REQUESTS:
1 - Could you write down, word for word, the part of the Emilio Comte biography starting at "Emilio Comte (born" and ending at "Radio El Mundo."?
2 - How would the Emilio Comte biography go on after its final sentence? Supply the next part.

- Born: 15 January 1941 (age 85) Argentina
- Years active: 1956–1998

= Emilio Comte =

Argentine film actor (born 1941)

Emilio Comte (born 15 January 1941) is an Argentine actor who was active between 1956 and 1998. He is best remembered for his role in the popular Argentine telenovela La familia Falcón.

==Career==
In 1956, Comte made his film debut in Ignacio Tankele's Prohibido para menores opposite Francisco de Paula, Diana Myriam Jones and Noemí Laserre. In 1971 he starred in Enrique Carreras's Aquellos años locos opposite Palito Ortega and Mercedes Carreras.

Comte was the voice of "Cachito", the children's character of the popular radio program Los Pérez García. Later, in 1957 he worked in the comedy ¡Son cosas de esta vida! which, like the previous one, was broadcast on Radio El Mundo.

Dataset rows:

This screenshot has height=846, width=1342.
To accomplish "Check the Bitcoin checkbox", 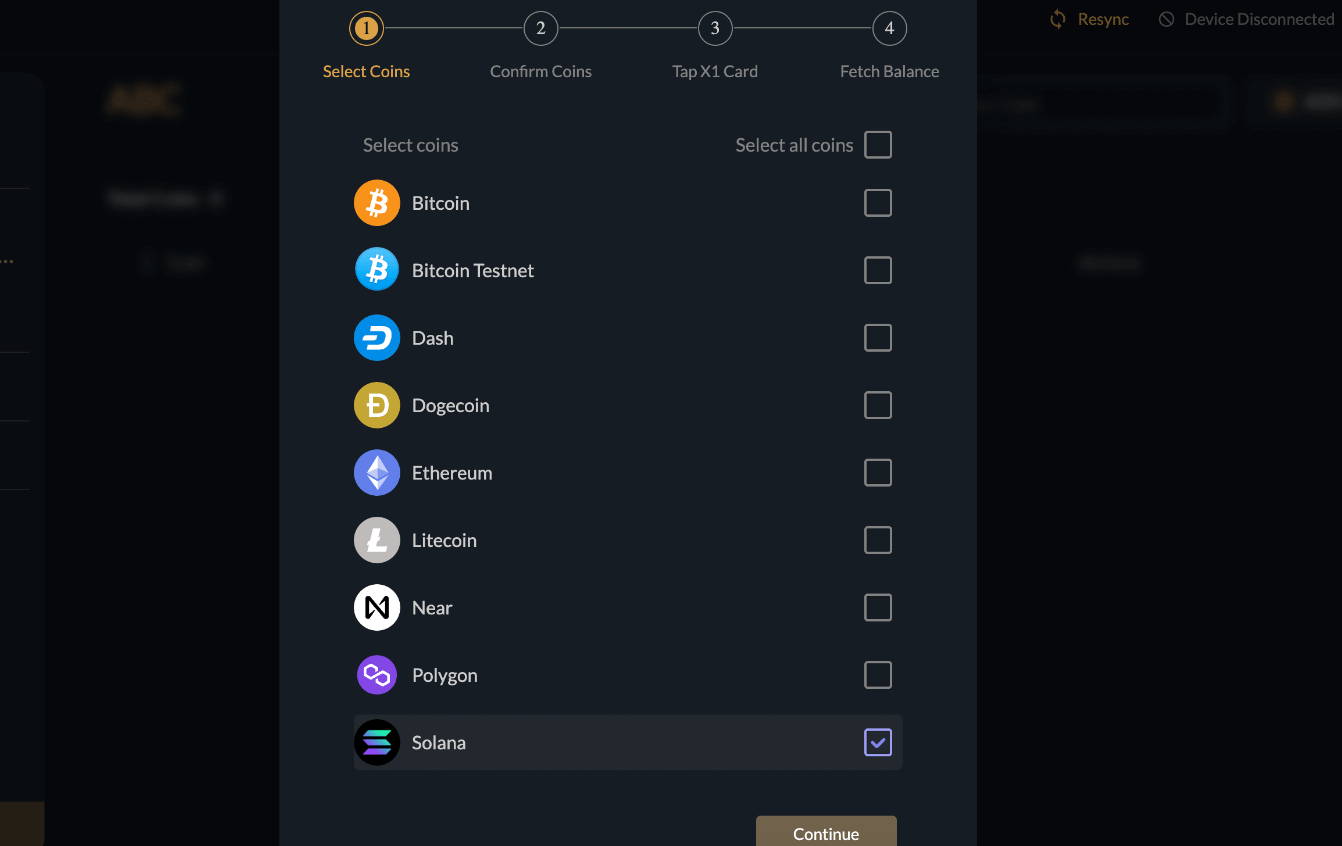I will [x=878, y=202].
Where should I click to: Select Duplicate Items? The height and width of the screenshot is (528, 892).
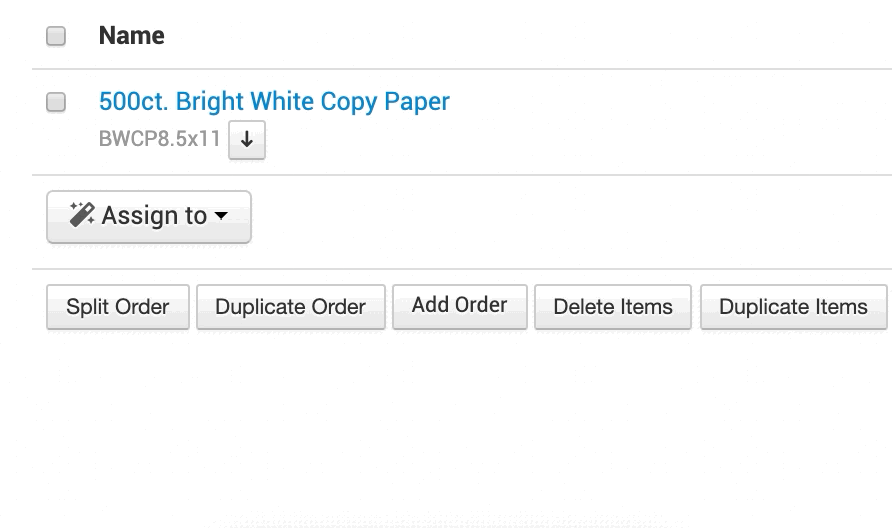(793, 307)
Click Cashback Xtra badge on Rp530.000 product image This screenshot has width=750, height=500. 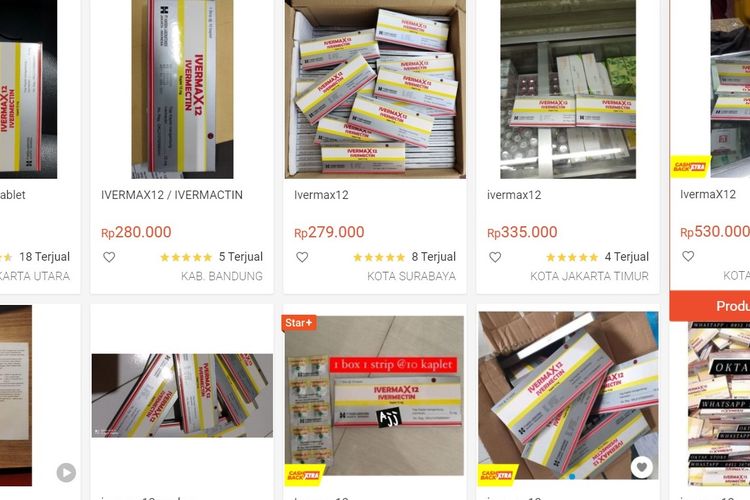click(x=690, y=167)
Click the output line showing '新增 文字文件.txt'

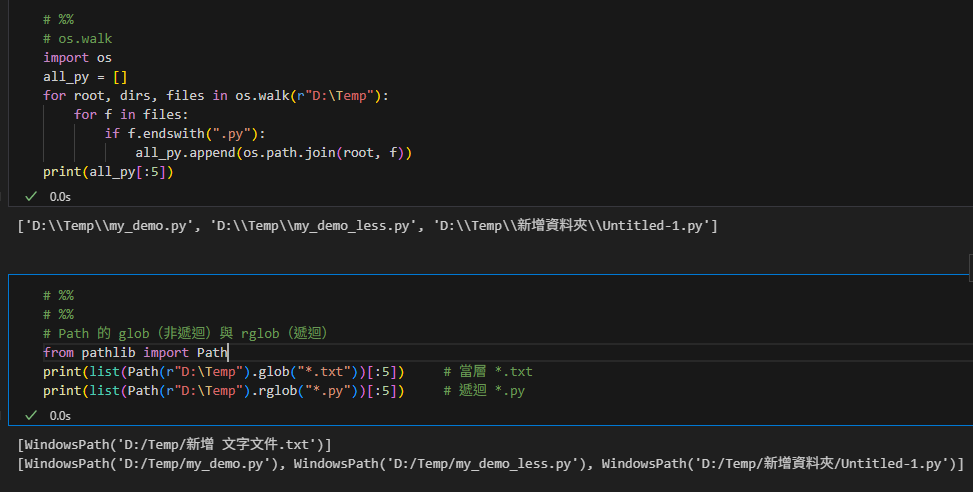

TASK-BY-TASK RESULTS:
1 -
Emilio Comte (born 15 January 1941) is an Argentine actor who was active between 1956 and 1998. He is best remembered for his role in the popular Argentine telenovela La familia Falcón.

==Career==
In 1956, Comte made his film debut in Ignacio Tankele's Prohibido para menores opposite Francisco de Paula, Diana Myriam Jones and Noemí Laserre. In 1971 he starred in Enrique Carreras's Aquellos años locos opposite Palito Ortega and Mercedes Carreras.

Comte was the voice of "Cachito", the children's character of the popular radio program Los Pérez García. Later, in 1957 he worked in the comedy ¡Son cosas de esta vida! which, like the previous one, was broadcast on Radio El Mundo.

2 -
==Personal life==
On November 24, 1962, Comte married Silvia Merlino, whom he had met in Tovarich, one of the Saturday Theater plays. She was also his co-star in La familia Falcón, and the mother of their four children: Gabriela, Karina, Luciano and Patrick. Merlino died in 2007.

==Filmography==
- Prohibido para menores (1956)
- Sábado a la noche, cine (1960)
- María M. (1964)
- ¡Qué noche de casamiento! (1969)
- Aquellos años locos (1971)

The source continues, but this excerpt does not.